Но разве за окованной дверью услышать шепот? Франсуа подполз и постучал кружкой.
– Что это вы стучите? Просто диву даюсь на вас, мэтр Вийон, – волокли вас сюда, как освежеванную свинью, а теперь вы уже буяните, и даже здесь нет от вас покоя. Мне-то казалось, в камере не слышно лютню.
– В том-то и беда, что лютни не слышно, зато твой пакостный голос выкручивает мне уши.
– Господин сержант Маэ играет еще хуже.
– Так он помощник палача, а не лютнист. Покажи, как ты держишь гриф? Ну, так и знал – как алебарду! Дай-ка я поучу тебя.
– Не велено вас выпускать из камеры.
– Тогда сам влезай сюда. Видишь, у тебя сполз лад. Ну-ка, перевяжи его потуже, на втором ладу все звуки фальшивые. Да не так! Ах, мои бедные пальцы, я даже узел завязать не могу. Узлы затягивай в разные стороны. Да пониже, тебе говорят! И «шантарель»[2]2
«Шантарель» («певунья» – фр.) – первая струна лютни.
[Закрыть] спущена. – Зажав колок указательным и безымянным пальцами, Франсуа ослабил его, поплевал на винт и, застонав от боли, туго натянул струну. Отер пот со лба, – В следующий раз натри колки чесноком, тогда струны не ослабнут. Ну, сынок, что тебе сыграть? Бранль, эстампье, туридон? Может, данс-ройяль,[3]3
Бранль, эстампье, туридон, данс-ройяль – названия танцев.
[Закрыть] который любит отплясывать наш государь? А лучше послушай-ка прелестную балладу, это тебе пойдет на пользу. Нет, еще не время… Хотя кто знает, когда я снова возьму в руки лютню? Может быть, в раю. Как ты думаешь, Этьен?
Распухшие пальцы перебирали струны, привычно прижимая к жилкам ладов.
– Думаю, дело ваше плохо, я вчера слышал, как Базанье сказал господину следователю: прокурор считает, мы и так слишком долго возимся с Вийоном.
– Ах, господин Жан де Байли считает, что долго?
– Ну, так сказал Базанье.
– А что еще ты слышал, сынок?
– Что следствие по вашему делу закончено.
– Хотел бы я знать, какой камзол на этой новости.
– Клянусь кровью господней, я больше ничего не слышал. – Гарнье перекрестился. – Вы обещали мне сыграть балладу.
– Да, балладу.
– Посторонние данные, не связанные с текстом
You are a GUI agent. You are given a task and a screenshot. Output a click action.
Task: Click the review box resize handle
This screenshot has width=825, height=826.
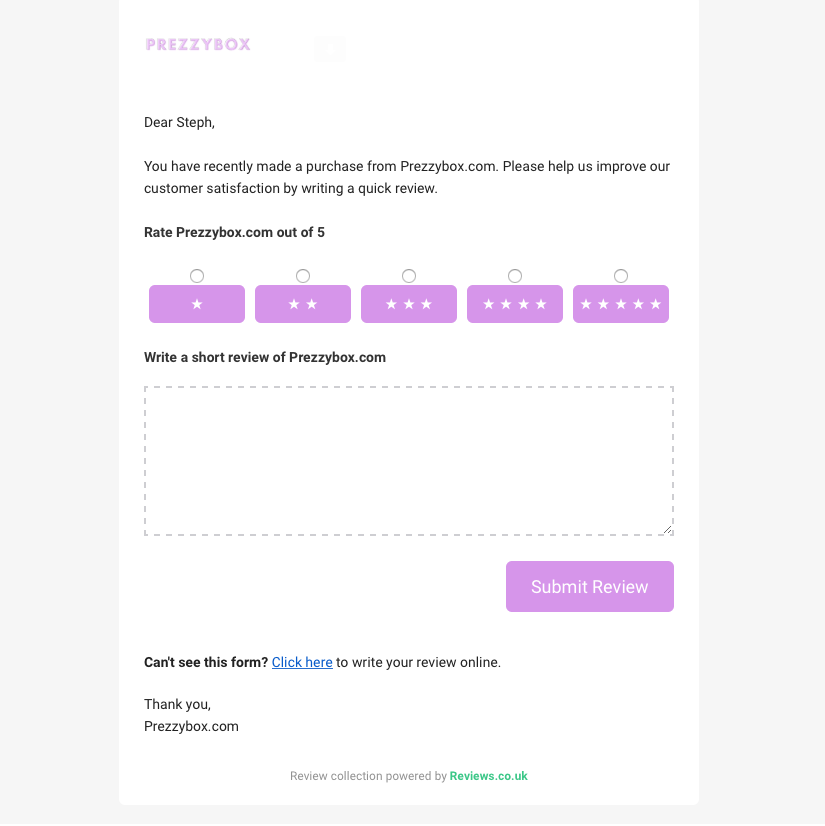(x=667, y=529)
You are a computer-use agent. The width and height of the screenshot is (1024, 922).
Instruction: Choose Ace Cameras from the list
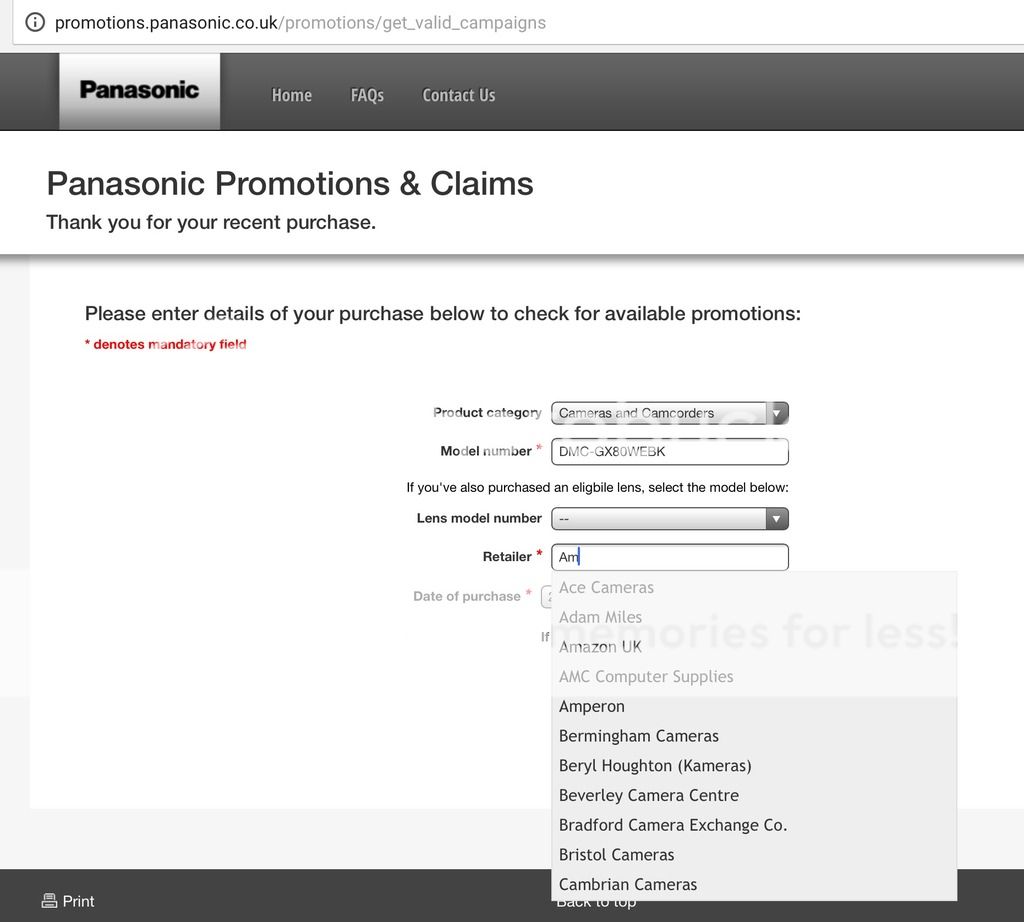pos(606,588)
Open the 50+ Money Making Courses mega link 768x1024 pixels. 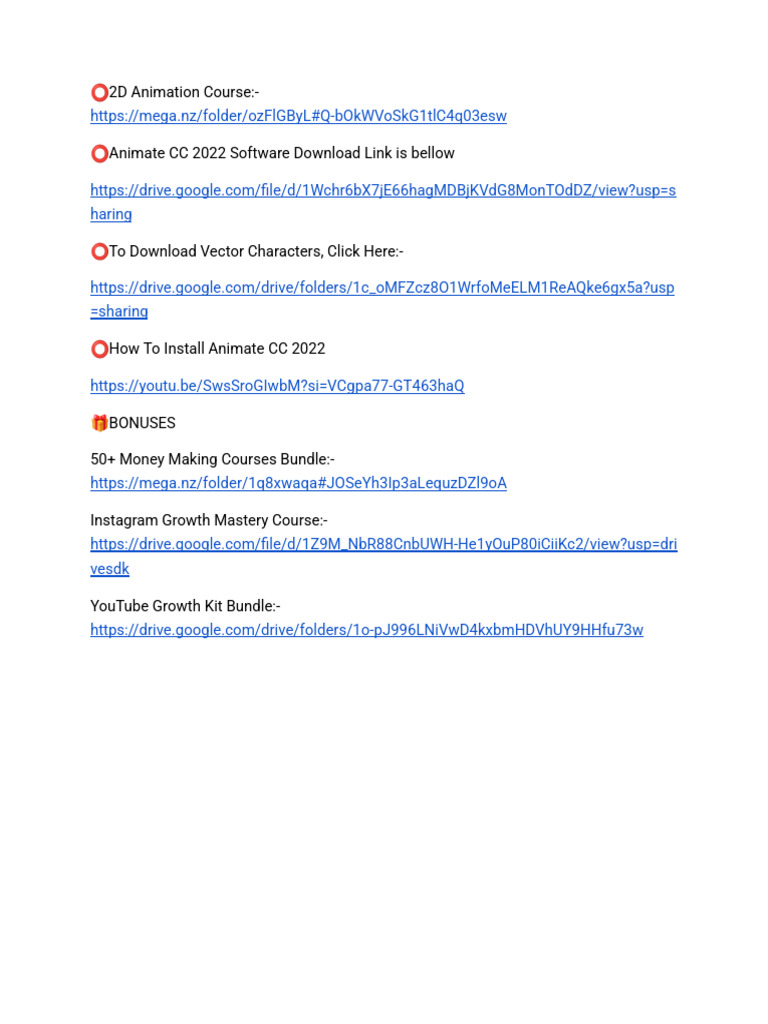coord(298,483)
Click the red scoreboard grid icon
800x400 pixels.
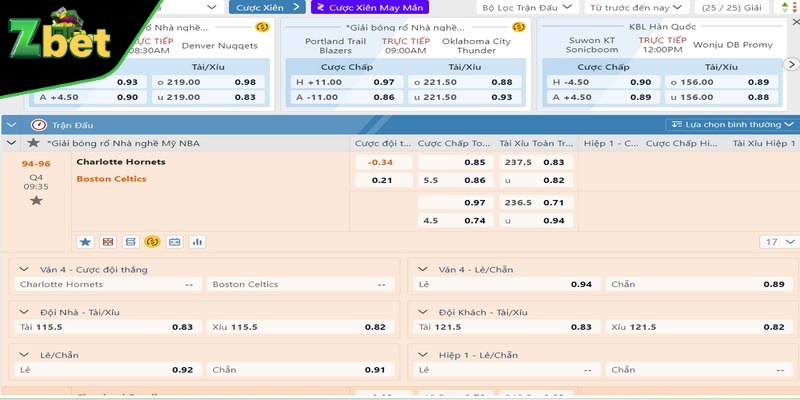107,242
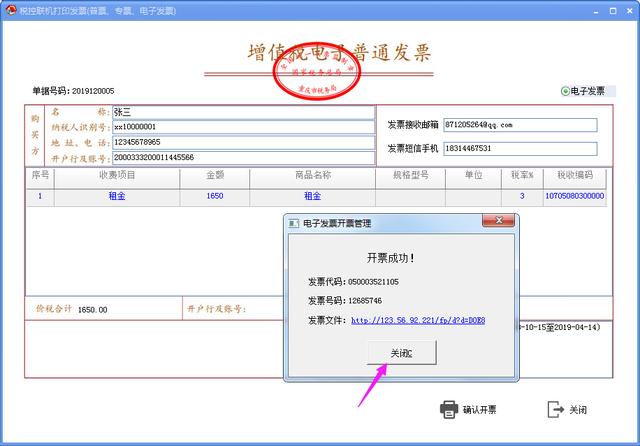The image size is (640, 446).
Task: Click the 电子发票开票管理 dialog title icon
Action: coord(294,222)
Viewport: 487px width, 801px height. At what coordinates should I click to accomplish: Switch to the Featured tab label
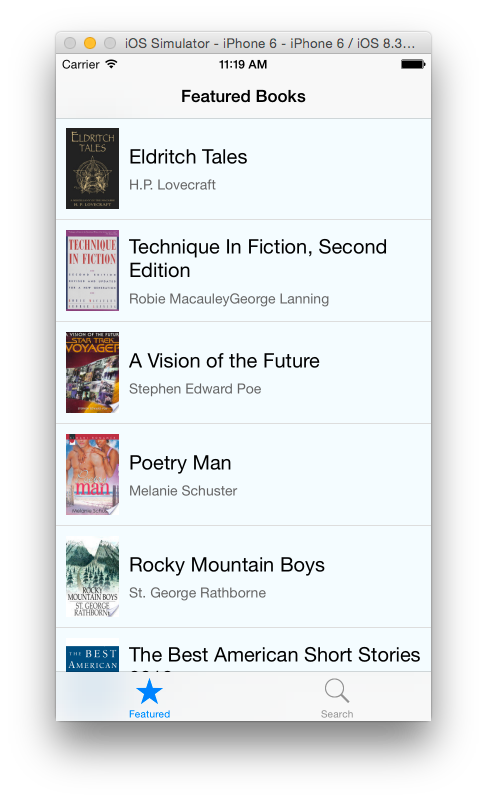coord(149,714)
Музыка готова, а слова еще не подобрал. Ну, ну, не хмурься, сынок, утром пойдешь домой, завалишься под бочок к женушке, а мне стыть на ледяном полу и ждать смерти. Честно тебе скажу, незавидная участь, но слово свое я сдержу, хотя бы мне пришлось запеть на эшафоте, только ты уж с лютней будь наготове и позаботься, чтоб ее хорошенько настроили, – там настраивать будет некогда.
– И что вы за человек, мэтр Вийон, никак в толк не возьму.
– Я бы и сам не прочь узнать, да только у кого?
На табурете было так тепло после сырого пола, что Вийон почувствовал, как гриф лютни мягко выскальзывает из пальцев, голова становится пушистой, как цыпленок.
– Мэтр Вийон, мэтр Вийон… Господи, да что же это такое?
Гарнье, взяв спящего Франсуа на руки, внес в камеру.